Pinté ese techo con una velocidad mortal. La primera mano quedó impecable. Me fui a la otra habitación. No me sorprendió que la vieja me esperase, custodiando la caja con las cosas de Martincito, parada firme con el mate en la mano y una expresión severa que me intimidó. Entré pidiendo permiso con un cagazo tal que me odié. La vieja no dijo nada, me miraba furiosa y me señalaba con el mate.

-¡Y ojito con chorrear el suelo o ensuciar! -me gritó. Levantó la dichosa caja y se fue.

Respiré. Era un alivio no tener encima a la Doña cagándome a pedos. Pinté esta vez teniendo especial cuidado en los detalles, tratando de no salpicar. Me sentía un principiante. Terminé esa mano. Fui a dar la segunda a la otra habitación. Ni rastros de la vieja. Me apuré a lijar unos grumos rebeldes y me lancé a terminar; volví por la segunda mano al techo grande. Con uno de los últimos retoques en una de las esquinas vi desde la escalera una caja sin tapa sobre un armario. Parecía estar llena de papeles. La curiosidad pudo más y con el mango de un pincel traje la caja hacia mí. La sorpresa al ver la cantidad de guita que había en la caja me hizo pegar un chillido.
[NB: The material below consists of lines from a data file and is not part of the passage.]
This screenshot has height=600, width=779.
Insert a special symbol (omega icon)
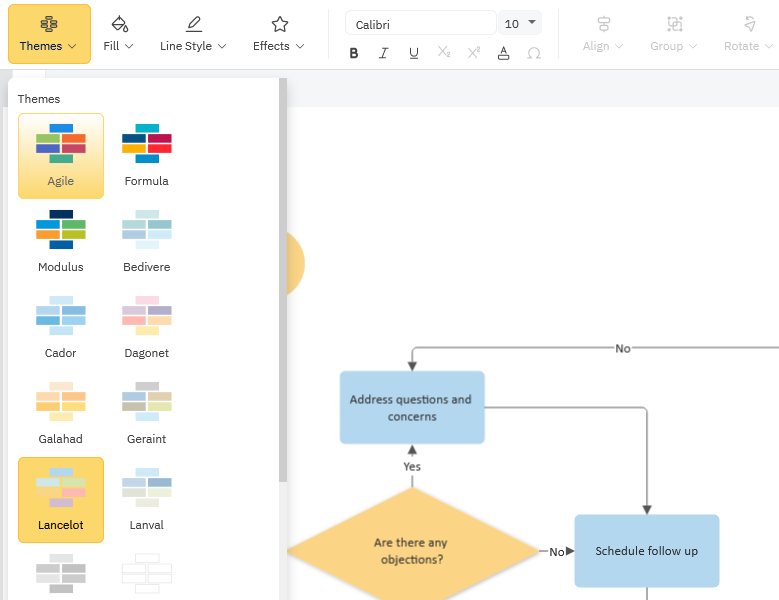click(534, 53)
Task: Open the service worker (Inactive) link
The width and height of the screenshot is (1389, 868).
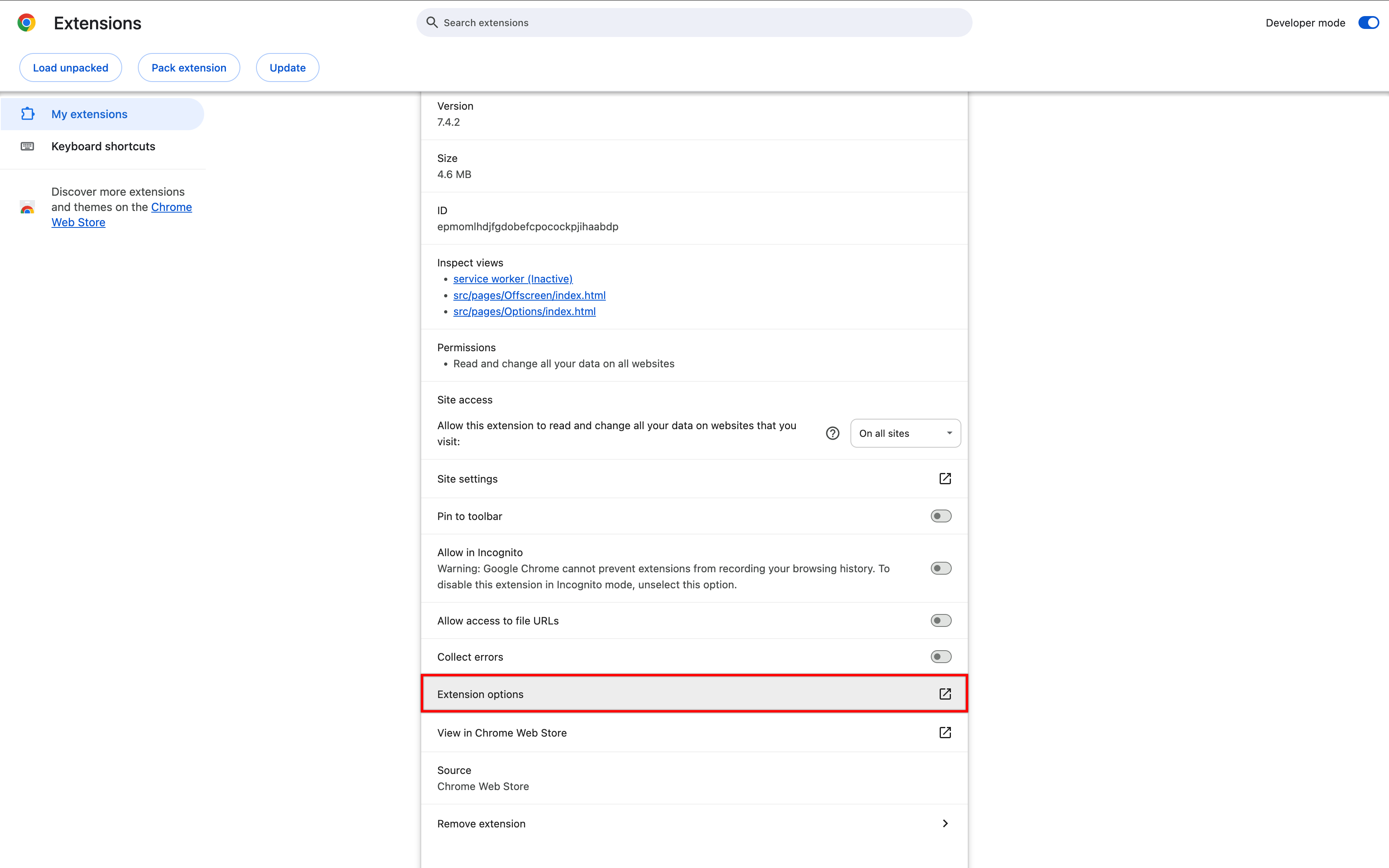Action: coord(512,279)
Me transpiraban las manos. No pude discernir si Martincito era ese pendejo de carne y hueso que le choreaba a la Doña o si la vieja me había mandado fruta. La cuestión era que la caja rebosaba de guita y tomé la difícil decisión de no alimentar más el vicio del nieto falopero. Pegué un salto de la escalera y salí con la caja al patio. La Doña me esperaba sosteniendo un palo de amasar con una expresión de beatitud cristalina.

-Martincito, mi amor -me dijo. Se le dibujaban hoyuelos en cada mejilla. -Te guardé tus cositas, te estuve esperando. Esa no es tu caja, ¿Sabés, mi chiquito?

La vieja me miraba con una ternura inhumana. Balbuceé algo, no me salía la voz.

-Abuela, quiero un mate -fue lo primero que pude decir.

La vieja sacudió el mate haciendo volar la yerba por el aire, salpicándome la cara. Me quemó vivo. Grité como un nene, pero no solté la caja. Levantó el palo de amasar y la esquivé como pude. Alcancé a manotear mi campera y salí tropezando con unas begonias que entorpecían el paso hacia la calle. Volaron algunos billetes, abracé la caja contra mi pecho como si fuese un cachorrito. Corrí hacia un descampado.

-¡Martincito! ¡Volvé nene que te llama la abu!- me gritaba la vieja. Cuando llegué a las vías no la oí más.